No one wants to admit
To being a lamb
We want to be the lions
Of our own lives

But look
How still
And full
And calm now
The lamb pulled from the weeds
Dried and fed.

xx
Jenne' R. Andrews Copyright 2011
All Rights Reserved

14 comments:

Gerry/Strummed words said...

How sweet to rescue innocence....

Brian Miller said...

smiles...so beautiful...the lamb...i think we all need our times as lambs and without it we grow firther into the lion...

Fireblossom said...

Don't mistake my meaning, but the first half of this almost made me ill. That is to say, it was blisteringly effective, to use the cold parlance of critique, when that's not the language this deserves.

I love the second part, and the rescue. Not just because I love animals and want a sappy happy ending (though i DO) but because of what it says about kindness and its true value, and the thought-provoking bit about lions and lambs.

hedgewitch said...

Images and parables, and I, like Fireblossom, had my stomach turned in the beginning, as I often do when I think of how we harvest animals and rape the world for our convenience, but there are worlds within worlds here, and the ending carries much redemption.

Ami Mattison said...

This is beautiful, Jen, especially the ending. I like the mirroring of these lines: "And I fed the lamb," "And I soothed the lamb." Also, it's interesting to relate "those inner shaming voices" with "no one wants to admit to being a lamb." Great work!

Laura said...

I love the setting of this poem. How you portray vulnerability in the context of mud and night, and wool. I found this very compelling! Thank you for writing!

Jenne' R. Andrews said...

thanks very much each of you-- am making rounds. Hard to write of the sheep, an image haunting me for many years, but so necessary to call things by their names, yes? xxxj

patriciacaspers said...

No one wants to admit
To being a lamb
We want to be the lions
Of our own lives

These lines are so surprising and fabulous!

Great work, Jenne'.

Beachanny said...

Uhoh..I closed too early...one more time.
I think this is very important. I felt a bit squeamish (a bit of guilt) at the first part. I like my halcyon views of sheep quietly grazing in green fields; but the pain and hurt of the first part was redeemed in the second canvas you painted. I felt a connection to the rescuer. Thank you. Gay @beachanny

Jenne' R. Andrews said...
This comment has been removed by the author.
Anonymous said...

One winter day I drove out
To the county line
To the Auschwitz of sheep there—
--Forgive me--

The mention of Auschwitz set the tone for this very serious poem.

Immediately the scripture,

“What do you think? If a man has a hundred sheep, and one of them goes astray, does he not leave the ninety-nine and go to the mountains to seek the one that is straying?

━━━━━━━━━━━━━━━━

> [Set problem A] Using the lamb poem page, decide whether each statement agrees with it: (i) the poem says the lamb was pulled from the weeds; (ii) the page lists 20 comments; (iii) Laura's comment calls the poem very compelling. Answer yes or no for each, and quote the deciding words.
> [Set problem B] Rewrite the part of the rows that runs from the start of the rows through the line containing "pyautogui.click(x=44, y=140)", including the requests. Multiply every coordinate in the answers by 1.15 and round to whole numbers, with halves rounded up.

> [Word and element locating rows]
━━━━━━━━━━━━━━━━

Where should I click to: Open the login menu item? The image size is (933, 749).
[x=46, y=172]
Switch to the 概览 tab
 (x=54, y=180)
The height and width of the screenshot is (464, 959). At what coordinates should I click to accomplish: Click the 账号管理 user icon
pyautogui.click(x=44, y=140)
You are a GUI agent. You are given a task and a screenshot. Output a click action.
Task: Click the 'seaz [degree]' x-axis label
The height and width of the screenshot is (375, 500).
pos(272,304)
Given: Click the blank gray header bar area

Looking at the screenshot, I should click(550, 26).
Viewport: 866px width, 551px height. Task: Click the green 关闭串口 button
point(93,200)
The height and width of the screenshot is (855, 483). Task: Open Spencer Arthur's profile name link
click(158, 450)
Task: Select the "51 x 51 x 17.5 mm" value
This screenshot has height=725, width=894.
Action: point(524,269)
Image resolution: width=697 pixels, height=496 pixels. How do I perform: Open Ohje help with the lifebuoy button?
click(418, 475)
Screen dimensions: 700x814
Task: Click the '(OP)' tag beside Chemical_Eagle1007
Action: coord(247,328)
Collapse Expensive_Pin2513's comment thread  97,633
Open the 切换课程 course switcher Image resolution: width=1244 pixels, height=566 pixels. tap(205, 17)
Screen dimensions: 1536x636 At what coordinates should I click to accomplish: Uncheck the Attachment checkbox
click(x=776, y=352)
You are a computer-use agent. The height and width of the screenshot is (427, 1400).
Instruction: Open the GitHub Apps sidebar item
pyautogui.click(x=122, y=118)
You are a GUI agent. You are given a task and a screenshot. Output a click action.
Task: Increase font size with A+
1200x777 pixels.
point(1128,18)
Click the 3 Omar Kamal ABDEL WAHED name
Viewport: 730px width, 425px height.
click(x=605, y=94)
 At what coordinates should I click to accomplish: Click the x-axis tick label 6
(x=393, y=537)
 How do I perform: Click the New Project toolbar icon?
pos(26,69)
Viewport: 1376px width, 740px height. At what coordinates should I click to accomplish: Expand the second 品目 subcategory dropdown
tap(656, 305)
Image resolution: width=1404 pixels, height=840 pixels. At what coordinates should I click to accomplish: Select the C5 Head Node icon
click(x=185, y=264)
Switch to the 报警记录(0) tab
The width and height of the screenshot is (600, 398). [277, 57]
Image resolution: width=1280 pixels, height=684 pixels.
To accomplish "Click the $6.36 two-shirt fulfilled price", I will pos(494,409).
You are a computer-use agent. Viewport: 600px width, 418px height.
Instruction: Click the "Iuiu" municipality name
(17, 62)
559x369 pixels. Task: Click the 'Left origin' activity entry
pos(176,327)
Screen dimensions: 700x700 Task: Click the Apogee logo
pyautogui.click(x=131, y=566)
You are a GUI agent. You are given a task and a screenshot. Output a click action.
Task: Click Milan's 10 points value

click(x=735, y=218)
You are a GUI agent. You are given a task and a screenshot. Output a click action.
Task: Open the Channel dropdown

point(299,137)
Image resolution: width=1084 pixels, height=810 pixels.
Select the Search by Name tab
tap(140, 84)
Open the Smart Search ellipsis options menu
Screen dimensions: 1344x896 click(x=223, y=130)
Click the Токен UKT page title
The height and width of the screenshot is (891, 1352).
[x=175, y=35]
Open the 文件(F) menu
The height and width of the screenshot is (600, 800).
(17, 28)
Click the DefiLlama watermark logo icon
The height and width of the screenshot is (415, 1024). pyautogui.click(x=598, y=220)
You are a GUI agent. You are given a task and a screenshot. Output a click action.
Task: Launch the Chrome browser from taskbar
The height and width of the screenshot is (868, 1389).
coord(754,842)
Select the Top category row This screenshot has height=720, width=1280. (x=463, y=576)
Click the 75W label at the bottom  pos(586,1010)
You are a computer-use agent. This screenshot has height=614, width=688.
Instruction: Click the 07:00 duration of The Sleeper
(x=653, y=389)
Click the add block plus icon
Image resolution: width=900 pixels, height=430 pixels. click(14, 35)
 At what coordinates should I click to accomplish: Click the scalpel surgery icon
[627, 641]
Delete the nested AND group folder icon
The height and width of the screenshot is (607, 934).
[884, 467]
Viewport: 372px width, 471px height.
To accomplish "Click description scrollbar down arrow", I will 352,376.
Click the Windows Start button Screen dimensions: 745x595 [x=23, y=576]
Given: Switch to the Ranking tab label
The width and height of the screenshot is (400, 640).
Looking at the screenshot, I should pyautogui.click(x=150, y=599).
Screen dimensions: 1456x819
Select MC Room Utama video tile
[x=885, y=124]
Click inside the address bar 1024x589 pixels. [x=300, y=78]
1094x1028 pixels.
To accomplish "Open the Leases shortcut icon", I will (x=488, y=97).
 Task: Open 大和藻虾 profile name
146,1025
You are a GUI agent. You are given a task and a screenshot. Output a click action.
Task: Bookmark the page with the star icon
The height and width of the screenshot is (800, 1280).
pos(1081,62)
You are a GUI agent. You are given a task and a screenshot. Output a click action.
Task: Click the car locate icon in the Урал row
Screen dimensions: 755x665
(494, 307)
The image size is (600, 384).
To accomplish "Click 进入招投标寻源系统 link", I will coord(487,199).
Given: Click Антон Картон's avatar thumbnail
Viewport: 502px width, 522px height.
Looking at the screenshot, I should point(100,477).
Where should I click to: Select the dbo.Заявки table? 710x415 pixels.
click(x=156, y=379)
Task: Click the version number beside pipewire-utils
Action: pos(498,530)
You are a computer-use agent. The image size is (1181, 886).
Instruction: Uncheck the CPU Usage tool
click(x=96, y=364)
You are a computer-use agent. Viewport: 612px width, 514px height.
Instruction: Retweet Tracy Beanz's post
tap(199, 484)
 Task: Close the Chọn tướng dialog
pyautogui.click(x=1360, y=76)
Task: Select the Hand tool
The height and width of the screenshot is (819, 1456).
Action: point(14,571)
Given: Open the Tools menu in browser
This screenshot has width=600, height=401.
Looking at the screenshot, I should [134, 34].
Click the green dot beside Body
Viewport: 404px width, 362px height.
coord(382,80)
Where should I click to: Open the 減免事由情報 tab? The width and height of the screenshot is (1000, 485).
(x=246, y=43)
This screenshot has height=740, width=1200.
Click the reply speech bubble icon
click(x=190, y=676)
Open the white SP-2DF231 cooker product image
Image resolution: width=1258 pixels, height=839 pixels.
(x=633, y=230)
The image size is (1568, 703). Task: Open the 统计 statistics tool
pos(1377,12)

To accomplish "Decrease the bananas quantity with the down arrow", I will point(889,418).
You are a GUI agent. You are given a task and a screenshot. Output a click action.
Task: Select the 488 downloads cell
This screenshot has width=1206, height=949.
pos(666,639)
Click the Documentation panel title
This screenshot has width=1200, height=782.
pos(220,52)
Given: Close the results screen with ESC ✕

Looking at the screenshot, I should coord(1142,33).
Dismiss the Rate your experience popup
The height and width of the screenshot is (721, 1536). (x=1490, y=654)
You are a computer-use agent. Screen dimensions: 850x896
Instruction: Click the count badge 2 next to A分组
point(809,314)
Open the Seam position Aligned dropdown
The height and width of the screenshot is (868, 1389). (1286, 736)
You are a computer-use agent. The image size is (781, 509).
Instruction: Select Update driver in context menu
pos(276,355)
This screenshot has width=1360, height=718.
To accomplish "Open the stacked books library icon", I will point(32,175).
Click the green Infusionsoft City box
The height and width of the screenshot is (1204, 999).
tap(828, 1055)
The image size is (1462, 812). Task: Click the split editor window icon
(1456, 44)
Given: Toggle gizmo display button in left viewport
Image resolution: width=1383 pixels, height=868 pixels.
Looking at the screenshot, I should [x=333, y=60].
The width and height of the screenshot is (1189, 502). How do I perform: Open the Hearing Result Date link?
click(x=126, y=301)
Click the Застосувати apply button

━━━━━━━━━━━━━━━━

> [Written answer A]
(i) Yes: "The lamb pulled from the weeds"
(ii) No: "14 comments:"
(iii) Yes: "I found this very compelling!"

> [Written answer B]
Where should I click to: Open the login menu item? The image size is (933, 749).
[x=53, y=198]
Switch to the 概览 tab
 (x=62, y=207)
The height and width of the screenshot is (464, 959). At what coordinates should I click to accomplish: Click the 账号管理 user icon
pyautogui.click(x=51, y=161)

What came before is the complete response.